What to do: Gather from the listing below each line that includes the word "link", and copy it.

Records supplied:
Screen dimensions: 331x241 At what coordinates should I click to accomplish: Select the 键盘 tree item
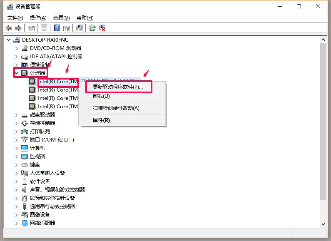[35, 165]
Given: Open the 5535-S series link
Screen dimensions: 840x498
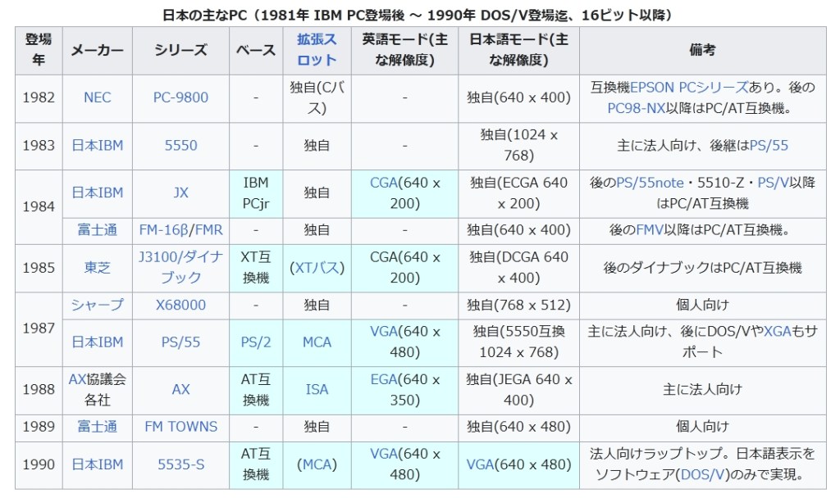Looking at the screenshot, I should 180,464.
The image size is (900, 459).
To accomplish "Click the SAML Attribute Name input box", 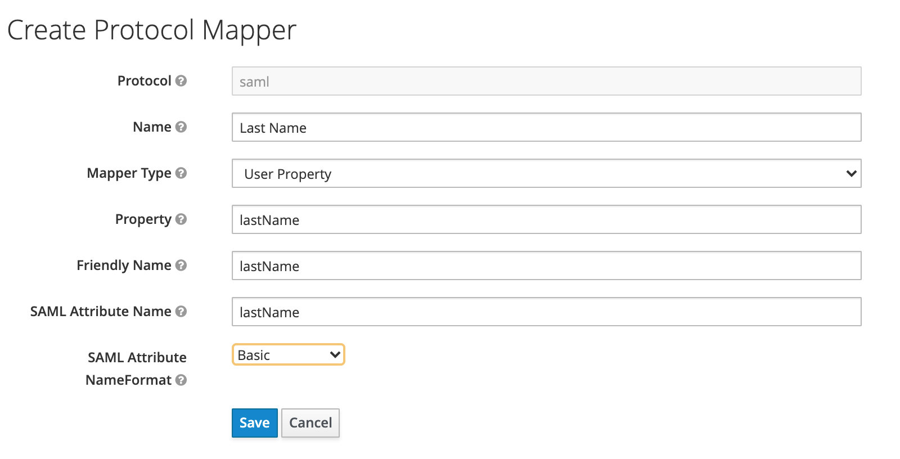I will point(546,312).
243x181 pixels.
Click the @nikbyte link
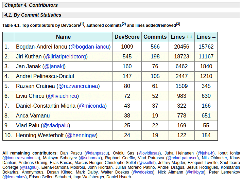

Output of the task:
Given: Open the 5535-S series link
Click the @nikbyte link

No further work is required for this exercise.